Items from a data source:
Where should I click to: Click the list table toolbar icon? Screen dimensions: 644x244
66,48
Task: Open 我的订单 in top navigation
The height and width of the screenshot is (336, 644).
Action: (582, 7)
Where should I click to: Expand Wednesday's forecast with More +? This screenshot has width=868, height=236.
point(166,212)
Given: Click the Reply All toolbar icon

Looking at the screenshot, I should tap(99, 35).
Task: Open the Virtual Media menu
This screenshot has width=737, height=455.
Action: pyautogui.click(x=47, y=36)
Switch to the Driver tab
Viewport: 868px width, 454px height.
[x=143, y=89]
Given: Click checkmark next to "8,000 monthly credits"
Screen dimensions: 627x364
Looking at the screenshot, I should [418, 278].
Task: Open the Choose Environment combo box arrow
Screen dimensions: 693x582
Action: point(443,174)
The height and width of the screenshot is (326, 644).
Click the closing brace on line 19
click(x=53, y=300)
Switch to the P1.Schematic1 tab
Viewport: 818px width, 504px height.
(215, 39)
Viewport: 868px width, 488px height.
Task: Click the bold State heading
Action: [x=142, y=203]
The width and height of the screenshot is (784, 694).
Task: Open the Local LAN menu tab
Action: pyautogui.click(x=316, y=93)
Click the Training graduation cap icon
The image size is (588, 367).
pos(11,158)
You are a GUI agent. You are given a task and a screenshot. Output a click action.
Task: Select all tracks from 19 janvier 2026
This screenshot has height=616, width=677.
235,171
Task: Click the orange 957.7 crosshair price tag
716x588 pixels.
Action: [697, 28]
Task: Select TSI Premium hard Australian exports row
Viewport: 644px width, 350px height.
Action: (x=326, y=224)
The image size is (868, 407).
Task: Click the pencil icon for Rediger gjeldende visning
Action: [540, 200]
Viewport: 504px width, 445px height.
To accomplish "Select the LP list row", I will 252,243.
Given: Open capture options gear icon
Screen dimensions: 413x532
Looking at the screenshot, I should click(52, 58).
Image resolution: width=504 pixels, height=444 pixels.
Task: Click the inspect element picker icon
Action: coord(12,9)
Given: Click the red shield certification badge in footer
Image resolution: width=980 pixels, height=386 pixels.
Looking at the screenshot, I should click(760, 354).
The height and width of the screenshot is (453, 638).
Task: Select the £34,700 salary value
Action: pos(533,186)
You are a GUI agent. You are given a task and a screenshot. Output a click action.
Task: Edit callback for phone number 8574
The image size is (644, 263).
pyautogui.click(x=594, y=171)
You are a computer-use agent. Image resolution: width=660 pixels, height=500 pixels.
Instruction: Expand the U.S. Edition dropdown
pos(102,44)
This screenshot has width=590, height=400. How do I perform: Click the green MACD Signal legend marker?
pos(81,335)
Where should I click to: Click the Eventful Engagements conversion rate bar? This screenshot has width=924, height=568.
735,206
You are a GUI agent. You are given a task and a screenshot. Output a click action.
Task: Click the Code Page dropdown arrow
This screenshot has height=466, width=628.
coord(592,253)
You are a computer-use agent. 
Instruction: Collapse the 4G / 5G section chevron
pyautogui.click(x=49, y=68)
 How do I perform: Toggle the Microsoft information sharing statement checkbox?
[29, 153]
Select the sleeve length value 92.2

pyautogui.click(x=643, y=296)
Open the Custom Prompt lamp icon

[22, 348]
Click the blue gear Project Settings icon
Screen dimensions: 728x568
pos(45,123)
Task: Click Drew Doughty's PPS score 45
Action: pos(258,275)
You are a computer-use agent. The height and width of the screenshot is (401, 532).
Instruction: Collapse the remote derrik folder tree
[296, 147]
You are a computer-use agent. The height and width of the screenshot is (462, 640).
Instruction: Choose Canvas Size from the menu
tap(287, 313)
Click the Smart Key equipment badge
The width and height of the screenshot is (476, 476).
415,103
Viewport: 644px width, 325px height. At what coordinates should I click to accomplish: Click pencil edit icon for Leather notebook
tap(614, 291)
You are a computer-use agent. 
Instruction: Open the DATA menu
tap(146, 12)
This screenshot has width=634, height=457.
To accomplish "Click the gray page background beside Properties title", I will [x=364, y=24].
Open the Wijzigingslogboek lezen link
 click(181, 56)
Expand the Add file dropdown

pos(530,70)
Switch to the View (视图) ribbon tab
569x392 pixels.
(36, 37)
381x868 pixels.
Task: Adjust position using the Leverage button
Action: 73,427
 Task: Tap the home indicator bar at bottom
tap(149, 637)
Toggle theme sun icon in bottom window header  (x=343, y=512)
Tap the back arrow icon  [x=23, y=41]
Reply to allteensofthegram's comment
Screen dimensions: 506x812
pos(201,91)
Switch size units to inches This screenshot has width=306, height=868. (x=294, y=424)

» **What you have to do**:
Return the lines above precisely as they appear, beginning at the first line and ending at the line with "Switch to the P1.Schematic1 tab", and nothing after it.

» **Task solution**:
Where should I click to: Click the list table toolbar icon? Screen dimensions: 644x244
66,48
Task: Open 我的订单 in top navigation
The height and width of the screenshot is (336, 644).
Action: (582, 7)
Where should I click to: Expand Wednesday's forecast with More +? This screenshot has width=868, height=236.
point(166,212)
Given: Click the Reply All toolbar icon

Looking at the screenshot, I should tap(99, 35).
Task: Open the Virtual Media menu
This screenshot has width=737, height=455.
Action: pyautogui.click(x=47, y=36)
Switch to the Driver tab
Viewport: 868px width, 454px height.
[x=143, y=89]
Given: Click checkmark next to "8,000 monthly credits"
Screen dimensions: 627x364
Looking at the screenshot, I should [418, 278].
Task: Open the Choose Environment combo box arrow
Screen dimensions: 693x582
Action: point(443,174)
The height and width of the screenshot is (326, 644).
Click the closing brace on line 19
click(x=53, y=300)
Switch to the P1.Schematic1 tab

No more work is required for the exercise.